Description. This app executes a query from the established TPC-H benchmark. We provide several variants that work either on data in databases, in files, or in a mixture of both. Thus, this app requires cross-platform execution.

Running the app. To run the app, launch the main class:

org.qcri.rheem.apps.tpch.TpcH

Even though this app is written in Scala, you can launch it in a regular JVM. Run the app without parameters to get a description of the required parameters. Note that you will have to configure Rheem, such that can access the database. Furthermore, this app depends on the following configuration keys:

• rheem.apps.tpch.csv.customer: URL to the CUSTOMER file
• rheem.apps.tpch.csv.orders: URL to the ORDERS file
• rheem.apps.tpch.csv.lineitem: URL to the LINEITEM file

Datasets. The datasets for this app can be generated with the TPC-H tools. The generated datasets can then be either put into a database and/or a filesystem.

SINDY

Description. This app provides the data profiling algorithm SINDY that discovers inclusion dependencies in a relational database.

Running the app. To run the app, launch the main class:

org.qcri.rheem.apps.sindy.Sindy

Even though this app is written in Scala, you can launch it in a regular JVM. Run the app without parameters to get a description of the required parameters.
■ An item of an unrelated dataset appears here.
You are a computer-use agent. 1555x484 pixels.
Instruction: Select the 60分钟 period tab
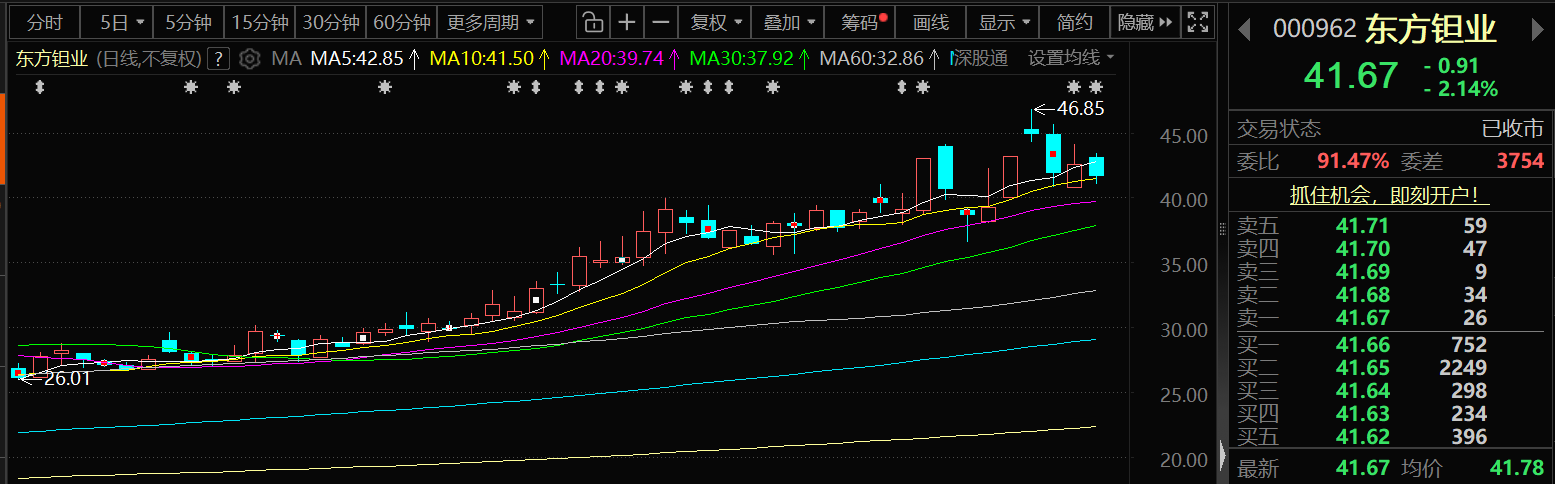pyautogui.click(x=401, y=22)
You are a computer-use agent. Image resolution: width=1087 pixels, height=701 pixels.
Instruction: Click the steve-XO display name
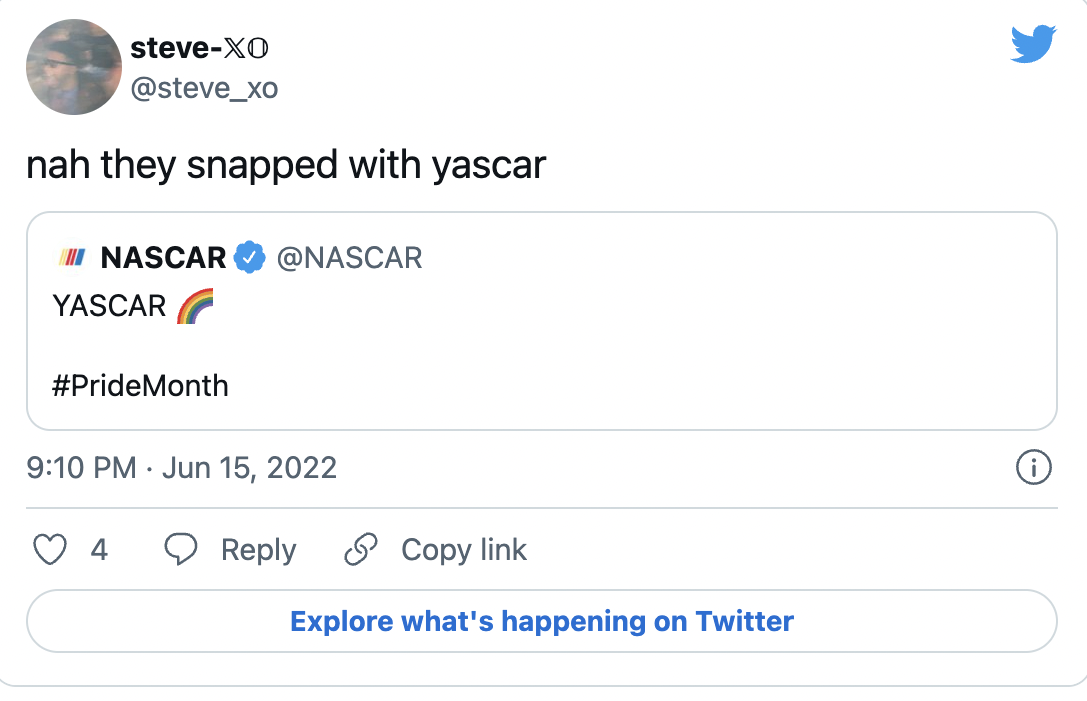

Datasets. Find below a list of datasets that can be used to benchmark Rheem in combination with this app:

• CSV files generated with the TPC-H tools
• other CSV files

SGD

Description. This app implements the stochastic gradient descent algorithm. SGD is an optimization algorithm that minimizes a loss function and can be used in many tasks of supervised machine learning. The current implementation uses the logistic loss and can thus, be used for classification. As many other machine learning techniques, SGD is a highly iterative algorithm.

Running the app. To run the app, launch the main class:

org.qcri.rheem.apps.sgd.SGD

Even though this app is written in Scala, you can launch it in a regular JVM. Run the app without parameters to get a description of the required parameters.

Datasets. Find below a list of datasets that can be used to benchmark Rheem in combination with this app:

• HIGGS
• Other datasets

k-means

Description. Being a well-known method to cluster data points in a Euclidian space. As many other machine learning techniques, k-means is an iterative algorithm.

Running the app. To run the app, launch the main class:

org.qcri.rheem.apps.kmeans.Kmeans

or

org.qcri.rheem.apps.kmeans.postgres.Kmeans

The latter assumes data to reside in a filesystem, while the other assumes data to reside in PostgreSQL. For the latter case, you will have to configure Rheem, such that it can access the database. Even though this app is written in Scala, you can launch it in a regular JVM. Run the app without parameters to get a description of the required parameters.

Datasets. We provide a data generator to generate files that can be clustered. You can further load these files into the database assuming the following schema:

CREATE TABLE "<table_name_of_your_choice>" (x float8, y float8);

CrocoPR

Description. This app implements the cross-community PageRank: It takes as input two graphs, merges them, and runs a standard PageRank on the resulting graph. The preprocessing and PageRank steps typically lend themselves to be executed on different platforms.

Running the app. To run the app, launch the main class:

org.qcri.rheem.apps.crocopr.CrocoPR

Even though this app is written in Scala, you can launch it in a regular JVM. Run the app without parameters to get a description of the required parameters.

Datasets. This app works on RDF files, more specifically the Wikipedia pagelinks via DBpedia. Note that this app requires two input files. For the purpose of benchmarking, it is fine to use the same input file twice.

Optimizer experiments

Optimizer scalability

Description. This app generates Rheem plans with specific predefined topologies but of arbitrary size. This allows to experimentally determine the scalability of Rheem's optimizer to large plans.

Running the app. To run the app, launch the main class:

org.qcri.rheem.apps.benchmark.OptimizerScalabilityTest

Even though this app is written in Scala, you can launch it in a regular JVM. Run the app without parameters to get a description of the required parameters. Furthermore, the following configuration can be interesting:

• rheem.core.optimizer.pruning.strategies: controls the pruning strategy to be used when enumerating alternative plans
  • admissible values: empty or comma-separated list of org.qcri.rheem.core.optimizer.enumeration.LatentOperatorPruningStrategy (default), org.qcri.rheem.core.optimizer.enumeration.TopKPruningStrategy, org.qcri.rheem.core.optimizer.enumeration.RandomPruningStrategy, and org.qcri.rheem.core.optimizer.enumeration.SinglePlatformPruningStrategy (order-sensitive)
• rheem.core.optimizer.pruning.topk: controls the k for the top-k pruning
• rheem.core.optimizer.enumeration.concatenationprio: controls the order of the enumeration
  • admissible values: slots, plans, plans2, none, random
• rheem.core.optimizer.enumeration.invertconcatenations invert the above mentioned enumeration order
  • admissible value: false (default), true